* **KUTIPAN SUMBER**:
========================================

Pada 2009, pengadilan di Dallas, AS, menjatuhkan hukuman 65 tahun penjara kepada dua anggota pendiri Holy Land Foundation for Relief and Development, yang pernah menjadi badan amal Muslim terbesar di AS. Lembaga itu dinyatakan menyalurkan jutaan dolar AS ke Hamas. Tiga pria lainnya dijatuhi hukuman penjara antara 15-20 tahun karena konspirasi.
”Hamas siap berperang dalam waktu lama dengan Israel dan masih punya banyak roket yang bisa tahan lama. Kami akan menghentikan kehidupan entitas Zionis jika agresi tidak berhenti di Gaza,” ujar Barakeh.
Barat Vs Rusia
Selain AS, Jerman, Inggris, Perancis, dan Italia juga berkomitmen membantu Israel. Kelima negara itu mengeluarkan pernyataan bersama, Senin, yang mengecam serangan terhadap Israel oleh kelompok militan Hamas.
”Kami akan tetap bersatu dan berkoordinasi sebagai sekutu dan sebagai sahabat Israel mendukung Israel dan memastikan Israel mampu mempertahankan diri dan pada akhirnya memastikan kondisi Timur Tengah damai dan terintegrasi,” sebut pernyataan mereka.
Baca Juga: Korban Perang Hamas-Israel Melonjak, AS Kerahkan Gugus Tempur Kapal Induk
Pernyataan tertulis itu dikeluarkan bersama oleh Presiden AS Joe Biden, Presiden Perancis Emmanuel Macron, Kanselir Jerman Olaf Scholz, Perdana Menteri Italia Giorgia Meloni, dan Perdana Menteri Inggris Rishi Sunak.

========================================

* **BARIS DATA**:
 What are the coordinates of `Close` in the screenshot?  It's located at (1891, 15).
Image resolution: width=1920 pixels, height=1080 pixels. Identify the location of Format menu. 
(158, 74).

========================================

* **PETUNJUK**: Ringkaslah kutipan sumber dalam tiga kalimat. Gunakan kutipan sumber saja sebagai acuan.

* **HASIL PENGERJAAN**: Pada 2009, pengadilan di Dallas menjatuhkan hukuman 65 tahun penjara kepada dua anggota pendiri Holy Land Foundation, badan amal Muslim yang dinyatakan menyalurkan jutaan dolar AS ke Hamas. Barakeh menyatakan Hamas siap berperang dalam waktu lama dengan Israel dan masih memiliki banyak roket. AS, Jerman, Inggris, Perancis, dan Italia mengeluarkan pernyataan bersama yang mengecam serangan Hamas dan berkomitmen mendukung Israel agar mampu mempertahankan diri.